Begin with the line containing "Івано-Франківська обласна рада (92, 2438)" and copy each line exactly through the last line of the entries, inclusive.

→ **Available data**
#####

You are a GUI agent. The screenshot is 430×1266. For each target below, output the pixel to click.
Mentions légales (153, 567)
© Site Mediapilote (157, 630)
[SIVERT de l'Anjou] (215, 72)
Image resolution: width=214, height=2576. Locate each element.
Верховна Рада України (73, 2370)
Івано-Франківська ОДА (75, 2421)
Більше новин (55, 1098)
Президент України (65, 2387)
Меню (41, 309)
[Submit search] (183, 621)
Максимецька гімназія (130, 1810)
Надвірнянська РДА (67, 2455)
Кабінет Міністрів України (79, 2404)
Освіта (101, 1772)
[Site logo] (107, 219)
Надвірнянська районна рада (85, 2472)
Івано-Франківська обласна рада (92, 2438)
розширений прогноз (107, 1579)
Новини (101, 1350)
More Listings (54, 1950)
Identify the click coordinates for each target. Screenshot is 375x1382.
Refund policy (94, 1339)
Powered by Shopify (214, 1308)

#####

→ **Completed task**
Івано-Франківська обласна рада (92, 2438)
розширений прогноз (107, 1579)
Новини (101, 1350)
More Listings (54, 1950)
Identify the click coordinates for each target. Screenshot is 375x1382.
Refund policy (94, 1339)
Powered by Shopify (214, 1308)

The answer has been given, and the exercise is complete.